Did you get to watch the finals. It was pretty intense hockey playing going on there.


----------



## kevin242 (Sep 30, 2005)

Well, the story goes that Lindros had an affair with RB's wife, the rest of the team kicked his ass and gave him a concussion. The managment found out and traded RB away for Primeau (a good trade). Lindros was out for practically the whole season until the playoffs when Stevens leveled him... he never wore the orange and black again. That's the rumor anyway... 
As far as trades go, last season we traded Recci, LeClair, Amonte and Jeremy Roenick. Damn that lockout, damn it to hell!
I didn't get a chance to watch much hockey after Philly got bumped, the networks didn't really give much coverage this season, I had to listen to most of the first round on stinkin' internet radio (and the Buffalo stream at that)!


----------



## Death's Door (Mar 22, 2006)

Yes, I did know the story. I just didn't want them to trade RB for what happened. I was never of fan of Lindros and didn't like all the hype of the "ultimate player" they built him up to be. That was nineteen mill down the drain and then having all those injuries right off the bat. 
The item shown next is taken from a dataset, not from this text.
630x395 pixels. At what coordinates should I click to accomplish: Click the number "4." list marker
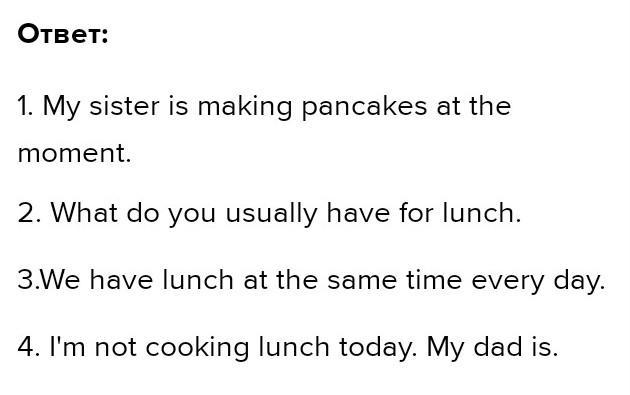[29, 347]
I don't know how you feel about the salary cap but I think those players still don't get paid what they should. I think hockey is a very strenuous physical game to be putting a salary cap on.


----------



## Hellrazor (Jun 18, 2006)

Da Weiner said:


> I don't know how you feel about the salary cap but I think those players still don't get paid what they should. I think hockey is a very strenuous physical game to be putting a salary cap on.


Everyone is welcome to thier opinion and I welcome everyone different opinions. I just need to add mine to this comment here. Yes hockey is very strenuous and uses much mental effort. However there are other jobs out there that use much more physical, mental and emotional effort and hey, put in 60 - 80 hour work weeks. They do not get paid a "minimum" of 100,000 per year and upwards to 500, 000 or more. 
I feel hockey players are now playing with a little more heart cuz they have to "earn" their paychecks. For sports in general, ya the salary caps suck. But keep in mind, if you dont like it ... get another job. 
Its nice to see the seats in some of the arenas come down in price (a bit but its something) so I can go or even (dont dream of it) bring my neice or nephew.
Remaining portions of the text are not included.